In the United States today, one of the fiercest debates on the Left concerns the relationship between race and class. On one side, it seems, are those who deny the independent relevance of racial inequality to the case against capitalism. People on this side are interpreted to be arguing that racial oppression is, in fact, just class oppression in disguise. On the other side are those who argue that class inequality cannot explain the specific injustices of racial oppression, and that racial inequality is thus a distinct problem that requires a distinct political strategy.
For an egalitarian today, deciding which side to take in these “race vs. class” wars is one of the hardest and most fraught tasks they will face. It must often seem to them that they are not being asked simply to answer an important strategic question, but also to declare whom and what they care about, and thus whom and what they disregard.
Our aim in this essay is to address egalitarians in this predicament. We think it is no surprise that so many are confused, since we think that the race vs. class debate has often been a confused one thus far. This is for at least two reasons.
First, participants frequently fail to clarify some basic descriptive and explanatory tasks. The race-class debate encompasses at least three issues that are usually left unstated. People on the Left disagree, but mostly implicitly, about which life outcomes egalitarians should care most about; what shape the race-specific distributions of these outcomes take in the general population; and what causal pathways generate these distributions.

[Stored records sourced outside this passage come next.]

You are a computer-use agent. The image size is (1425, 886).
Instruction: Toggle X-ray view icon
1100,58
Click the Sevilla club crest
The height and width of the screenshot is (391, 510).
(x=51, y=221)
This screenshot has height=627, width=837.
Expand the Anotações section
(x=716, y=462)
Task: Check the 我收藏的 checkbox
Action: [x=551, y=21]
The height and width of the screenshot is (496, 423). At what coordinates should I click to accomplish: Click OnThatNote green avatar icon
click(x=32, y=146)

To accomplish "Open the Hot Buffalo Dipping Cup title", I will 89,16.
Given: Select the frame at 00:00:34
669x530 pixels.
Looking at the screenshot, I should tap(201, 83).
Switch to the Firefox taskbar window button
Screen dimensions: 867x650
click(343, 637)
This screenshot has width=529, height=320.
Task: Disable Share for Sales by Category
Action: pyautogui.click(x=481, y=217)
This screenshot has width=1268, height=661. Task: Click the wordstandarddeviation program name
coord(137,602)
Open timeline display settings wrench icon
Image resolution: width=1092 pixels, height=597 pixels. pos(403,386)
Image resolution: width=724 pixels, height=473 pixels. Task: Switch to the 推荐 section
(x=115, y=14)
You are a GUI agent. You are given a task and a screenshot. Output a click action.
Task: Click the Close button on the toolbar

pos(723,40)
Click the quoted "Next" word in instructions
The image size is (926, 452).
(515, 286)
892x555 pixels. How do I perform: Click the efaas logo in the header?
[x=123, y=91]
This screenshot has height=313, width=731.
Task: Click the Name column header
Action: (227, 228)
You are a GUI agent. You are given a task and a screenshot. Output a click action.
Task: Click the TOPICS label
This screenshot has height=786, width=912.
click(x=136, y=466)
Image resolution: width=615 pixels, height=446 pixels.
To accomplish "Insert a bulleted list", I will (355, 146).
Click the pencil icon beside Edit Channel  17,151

The first objective of this essay is to defend specific ways of thinking about these three questions. We argue that the race-class debate should center on one principal domain: the distribution of material resources. This is because these resources determine the ability of people to pursue whatever ends they value and to resist the designs of others over them.
Such a foundation sets the race-class debate on surer empirical footing. If resources are what matter, we must ask: How are material resources distributed in modern, race-divided societies? And what generates these distributions? Some leftists speak as if the distributions of these outcomes are substantially nonoverlapping (e.g., that all or most black people are worse off than all or most whites), and that race explains these outcomes in an unmediated way. But, as we illustrate in the first part of this essay, income data from the contemporary United States show a substantial overlap between race-specific distributions. We propose a simple framework to help egalitarians be more precise about the ways in which race and class intersect to affect outcomes.
Second, the debate is also a debate about strategy. What kinds of coalitions should egalitarians build? And what kinds of remedies should these coalitions demand? Some people defend race-based coalitions and race-targeted remedies like reparations. In the second part of this essay, we address those egalitarians who dedicate themselves to the specific goal of reducing racial inequality (e.g., the gap in earnings between the median black and the median white person). We argue that even these egalitarians will find that race-based politics has fatal limits. In societies in which racially oppressed groups are a minority of the population, race-based coalitions are fatally constrained by demography. Thus, even if all one cares about is racial inequality, race-based politics are a dead end. Class-based politics are the only viable route to racial liberation.
To defend this conclusion, we argue that conventional race-based and class-based goals can be conceptualized as different ways of redressing inequality in modern societies. We show that these two agendas will have radically different bases of support. Partisans of “race-based” politics appeal to electoral coalitions built on the support of the black population. They will find it impossible to build viable electoral or working-class coalitions because, in the United States, they have nothing to offer to a majority of the potential members of either group. “Class-based” politics, by contrast, can be anchored in either the disruptive power of a multiracial working class or in electoral coalitions of the poor.1 Class-based politics are thus a much more promising vehicle for egalitarian change in the advanced capitalist world.
In the final part of the essay, we argue that, even in countries where the parameters of racial demography furnish more hospitable foundations for race-based politics, the case for class-based over race-based strategies is still overwhelming. When the income distributions of racial groups are substantially overlapping (as in the United States), poor members of racially oppressed groups will gain more from class-based interventions (like income-based redistribution) than from race-based ones, while richer members of the racially oppressed will gain more from race-based interventions than class-based ones. This gives race-based politics a decidedly inegalitarian veneer. To choose race-based politics or coalitions over class-based ones is to elevate the interests of the rich over the interests of the poor.